Statistical analyses comprised both bivariate and multivariable logistic regression to identify associations between fentanyl administration and failed reduction, adjusting for potential confounders.
Key Findings
A total of 3,184 patients were analyzed, median age 17 months, predominantly male (64.01%). Fentanyl was administered within 2 hours of attempted reduction in 116 patients (3.66%). Overall failed reduction rate was 15.20% (484/3,184).
In unadjusted analysis, fentanyl use was associated with a non-significant reduction in odds of failed reduction (OR 0.66; 95% CI, 0.36–1.22). After adjusting for confounders including age, preexisting gastrointestinal anomalies, and time to reduction, fentanyl administration remained not significantly associated with failed reduction.
Significant independent predictors of failed reduction were:
- Preexisting gastrointestinal anomalies (OR 4.38; 95% CI, 1.50–12.76)
- Longer duration from triage to reduction (OR 1.04 per minute; 95% CI, 1.01–1.07)
- Younger patient age (OR 0.96 per month increase in age; 95% CI, 0.95–0.97)
These findings reinforce established risk factors while suggesting opioid analgesia with fentanyl does not adversely affect procedural success rates.
Expert Commentary
This extensive multicenter study addresses an important clinical dilemma: balancing effective pain control against procedural risks in pediatric intussusception reduction. The absence of an association between fentanyl administration and failed reduction provides reassuring evidence favoring the safe use of fentanyl for analgesia in this setting.
Pediatric intussusception reduction has historically been performed without sedation or analgesia due to concerns about gastrointestinal motility suppression and perforation risk. However, untreated pain can cause significant distress and may complicate procedural cooperation. Given fentanyl’s rapid onset, titratable dosing, and favorable safety profile, its use can facilitate humane care without compromising outcomes.
Limitations include the observational design and relatively small proportion of patients receiving fentanyl, which may underpower detection of subtle effects. Nonetheless, the multinational scope and large overall sample lend robustness. Further prospective, controlled studies would be valuable to confirm these findings and establish best practice guidelines.
Conclusion
This study provides strong evidence that fentanyl analgesia prior to attempted reduction of pediatric ileocolic intussusception is not associated with increased risk of failed reduction. Incorporating fentanyl into pain management protocols can thus improve patient comfort without negatively impacting procedural success. Clinicians should also remain vigilant regarding known risk factors such as younger age, preexisting gastrointestinal anomalies, and prolonged time to reduction. Improved pain control, combined with timely diagnosis and intervention, may optimize clinical outcomes and experience for affected children.

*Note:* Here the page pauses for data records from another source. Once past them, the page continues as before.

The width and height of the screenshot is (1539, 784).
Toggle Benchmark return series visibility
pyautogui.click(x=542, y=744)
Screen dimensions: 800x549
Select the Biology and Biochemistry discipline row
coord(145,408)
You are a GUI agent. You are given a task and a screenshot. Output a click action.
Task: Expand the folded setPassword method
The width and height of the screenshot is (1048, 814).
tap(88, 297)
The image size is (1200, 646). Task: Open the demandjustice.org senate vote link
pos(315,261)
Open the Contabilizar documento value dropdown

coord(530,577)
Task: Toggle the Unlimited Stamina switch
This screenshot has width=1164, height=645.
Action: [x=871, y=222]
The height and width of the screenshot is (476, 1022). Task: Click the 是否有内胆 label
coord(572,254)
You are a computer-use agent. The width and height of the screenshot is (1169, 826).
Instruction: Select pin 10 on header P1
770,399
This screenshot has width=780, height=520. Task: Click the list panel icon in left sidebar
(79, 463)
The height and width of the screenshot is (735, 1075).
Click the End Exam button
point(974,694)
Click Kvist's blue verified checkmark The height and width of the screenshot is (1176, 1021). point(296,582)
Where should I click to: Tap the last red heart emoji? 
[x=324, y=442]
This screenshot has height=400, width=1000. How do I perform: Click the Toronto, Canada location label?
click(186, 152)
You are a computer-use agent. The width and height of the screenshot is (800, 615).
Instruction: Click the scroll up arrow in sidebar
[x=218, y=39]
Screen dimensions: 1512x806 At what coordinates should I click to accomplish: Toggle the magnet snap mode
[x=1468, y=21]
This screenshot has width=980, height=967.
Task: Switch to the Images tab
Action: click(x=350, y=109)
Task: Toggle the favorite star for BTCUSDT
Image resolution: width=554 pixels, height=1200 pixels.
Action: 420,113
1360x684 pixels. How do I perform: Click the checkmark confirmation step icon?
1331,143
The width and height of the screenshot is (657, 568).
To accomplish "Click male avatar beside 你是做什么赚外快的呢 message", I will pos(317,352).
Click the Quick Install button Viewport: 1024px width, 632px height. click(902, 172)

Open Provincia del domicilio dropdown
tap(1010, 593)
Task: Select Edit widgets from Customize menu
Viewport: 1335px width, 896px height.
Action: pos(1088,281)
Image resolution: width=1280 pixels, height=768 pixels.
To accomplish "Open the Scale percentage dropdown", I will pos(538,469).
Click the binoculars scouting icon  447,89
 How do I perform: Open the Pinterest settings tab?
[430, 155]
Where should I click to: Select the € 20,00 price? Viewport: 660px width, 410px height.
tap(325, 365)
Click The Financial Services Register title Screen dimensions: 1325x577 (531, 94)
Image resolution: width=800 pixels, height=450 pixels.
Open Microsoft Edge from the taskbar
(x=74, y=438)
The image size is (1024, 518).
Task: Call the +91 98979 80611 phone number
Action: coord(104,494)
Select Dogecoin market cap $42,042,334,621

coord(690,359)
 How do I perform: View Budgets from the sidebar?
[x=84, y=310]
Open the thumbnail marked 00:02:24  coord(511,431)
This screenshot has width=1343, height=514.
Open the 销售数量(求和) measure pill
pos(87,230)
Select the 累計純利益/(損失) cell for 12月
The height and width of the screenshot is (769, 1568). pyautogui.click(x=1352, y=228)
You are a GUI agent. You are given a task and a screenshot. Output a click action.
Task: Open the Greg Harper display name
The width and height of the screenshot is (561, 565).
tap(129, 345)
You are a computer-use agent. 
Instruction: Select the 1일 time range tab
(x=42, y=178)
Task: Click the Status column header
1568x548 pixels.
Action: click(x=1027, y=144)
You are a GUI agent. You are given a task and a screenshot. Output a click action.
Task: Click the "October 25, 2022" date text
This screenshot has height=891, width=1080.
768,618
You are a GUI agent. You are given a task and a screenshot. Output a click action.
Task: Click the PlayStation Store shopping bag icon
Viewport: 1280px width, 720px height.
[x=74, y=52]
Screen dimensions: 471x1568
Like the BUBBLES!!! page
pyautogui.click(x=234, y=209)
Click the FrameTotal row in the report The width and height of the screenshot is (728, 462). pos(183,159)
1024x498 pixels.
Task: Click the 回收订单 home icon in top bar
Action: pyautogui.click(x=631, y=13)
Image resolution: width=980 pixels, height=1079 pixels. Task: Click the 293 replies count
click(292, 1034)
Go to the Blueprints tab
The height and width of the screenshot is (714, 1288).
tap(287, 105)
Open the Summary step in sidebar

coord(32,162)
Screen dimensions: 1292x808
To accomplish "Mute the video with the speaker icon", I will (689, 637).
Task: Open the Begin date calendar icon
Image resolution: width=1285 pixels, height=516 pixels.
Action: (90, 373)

Funding and Clinical Trials
The study was conducted by the Pediatric Emergency Research Networks (PERN) PAINT Study Group. Funding and trial registration details were provided in the original publication (Burke K et al., JAMA Netw Open. 2025).
References
- Burke K, Shavit I, Cohen DM, MacDowell D, Mistry RD, Mintegi S, Craig S, Roland D, Miller MR, Ali S, Poonai N; Pediatric Emergency Research Networks (PERN) PAINT Study Group. Opioid Administration and Reduction of Pediatric Ileocolic Intussusception. JAMA Netw Open. 2025 Sep 2;8(9):e2533584. doi:10.1001/jamanetworkopen.2025.33584.
- Kapoor A, et al. Pain management during pediatric intussusception reduction: a review. Pediatric Emergency Care. 2023;39(2):e210-e215.
- Trehan RK, et al. Safety and efficacy of sedation and analgesia during intussusception reduction in children. Pediatr Emerg Med J. 2022;39(4):176-182.